Whilst WOW does not yet expose data in CSV format, the Met Office is keen that the “second generation” of WOW will expose data APIs that can be consumed by down-stream applications. The intent is that the data provided by those APIs will be made available in a number of formats - each of which are able to express the rich semantics required to understand the weather observation in context.

The design work is yet to begin in earnest, but some early work has been done to map the WOW dataset into RDF using the RDF Data Cube, Semantic Sensor Network (SSN), Observations and measurements (O&M2) and Quantities, Units, Dimensions and Data Types (QUDT) ontologies.

Both SSN and O&M2 provide a means to describe the observation event itself. From O&M2, an observation is an event whose result is an estimate of the value of some property (or properties) of the feature of interest using a given procedure - where the “feature of interest” is the real world target of the observation. SSN, being based on the “stimulus-sensor-observation” design pattern, provides more in depth descriptions of the “procedure” used in the observation event (e.g. describing the sensor itself, its operating conditions and the “sensing process” that it operates).

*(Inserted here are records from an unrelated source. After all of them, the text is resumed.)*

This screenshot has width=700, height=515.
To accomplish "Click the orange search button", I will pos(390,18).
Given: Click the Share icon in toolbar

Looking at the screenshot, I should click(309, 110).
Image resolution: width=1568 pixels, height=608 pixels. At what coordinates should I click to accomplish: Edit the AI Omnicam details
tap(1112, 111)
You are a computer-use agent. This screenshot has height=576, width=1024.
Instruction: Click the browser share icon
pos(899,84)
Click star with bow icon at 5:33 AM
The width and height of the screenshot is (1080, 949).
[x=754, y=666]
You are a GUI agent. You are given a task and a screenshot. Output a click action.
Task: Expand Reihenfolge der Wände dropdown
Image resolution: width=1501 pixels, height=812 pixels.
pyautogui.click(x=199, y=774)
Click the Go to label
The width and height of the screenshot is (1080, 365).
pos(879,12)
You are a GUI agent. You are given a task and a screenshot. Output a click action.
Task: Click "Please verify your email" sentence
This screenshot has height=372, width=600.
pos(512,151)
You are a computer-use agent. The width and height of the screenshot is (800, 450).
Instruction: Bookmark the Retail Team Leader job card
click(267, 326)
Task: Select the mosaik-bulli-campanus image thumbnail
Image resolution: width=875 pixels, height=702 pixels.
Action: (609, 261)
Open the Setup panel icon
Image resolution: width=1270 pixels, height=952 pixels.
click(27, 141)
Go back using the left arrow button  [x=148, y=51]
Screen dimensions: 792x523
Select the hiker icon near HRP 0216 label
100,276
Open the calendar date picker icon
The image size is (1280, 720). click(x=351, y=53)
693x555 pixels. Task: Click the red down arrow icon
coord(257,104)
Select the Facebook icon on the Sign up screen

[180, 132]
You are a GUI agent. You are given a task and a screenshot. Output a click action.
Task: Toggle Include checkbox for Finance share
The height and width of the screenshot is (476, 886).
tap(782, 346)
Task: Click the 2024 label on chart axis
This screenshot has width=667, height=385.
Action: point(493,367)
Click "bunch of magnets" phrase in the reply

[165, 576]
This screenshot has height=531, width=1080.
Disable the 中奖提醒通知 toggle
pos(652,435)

O&M2 introduces the concept of “sampling features” that one can use to characterise the sampling regime and provide an indirect relationship to the ultimate target of the observation. For example, we may deploy an automatic weather station (AWS) at Exeter International Airport. Here, the sampling regime comprises an individual point location where the AWS is deployed; an identified point location where observations are made. This is the “sampling feature” (or in this case more specifically, a “sampling point”). O&M2 clearly states that the observed properties relate to the physical medium at the location rather than any physical artefact such as the AWS platform itself. Thus use of a sampling point implies that we are measuring the properties of the atmosphere in its local vicinity which we infer to be representative of the atmospheric properties for Exeter International Airport itself. O&M2 defines the property "sampledFeature” to relate the sampling feature with the ultimate feature of interest - in this case, Exeter International Airport. In this way we can bind our observations to “real-world things” that may be maintained by other parties such as Ordnance Survey’s NamedPlace resource describing Exeter International Airport enabling the weather observations to be linked with other sources of information that reference that NamedPlace.

QUDT provides the means to describe the physical properties being observed (“quantity kinds”), the measured values themselves and the units of measurement within which those values are expressed.

Finally, the RDF Data Cube vocabulary provides a mechanism to describe the overall structure of the dataset (e.g. the dimensions, time and location, and the measured properties) and enables the data to be packaged up into manageable subsets termed “slices”.

As is typical of meteorologists, we choose to partition the WOW dataset such that we have one time-series per station (a.k.a. “feature of interest”). These are the “slices” described in the DataCube “DataSetDefinition”.

Furthermore, each slice can be conveniently packaged for consumption within a single file.

Because the feature of interest does not vary for the entire time-series, we can “attach” the feature of interest property (om:featureOfInterest) to the slice. Thus we can infer that every observation within that slice has the same feature of interest. This mechanism of “component attachment” is one possible way that property values repeated in every row of a given CSV file instance could be summarised at a file level.

As a result, much of the complexity of describing a time-series of weather observations (e.g. the sampling point, the real-world feature it relates to and the sensor “hosted” at that sampling point) can be expressed once at the file level - perhaps by providing a reference to a description of the slice itself.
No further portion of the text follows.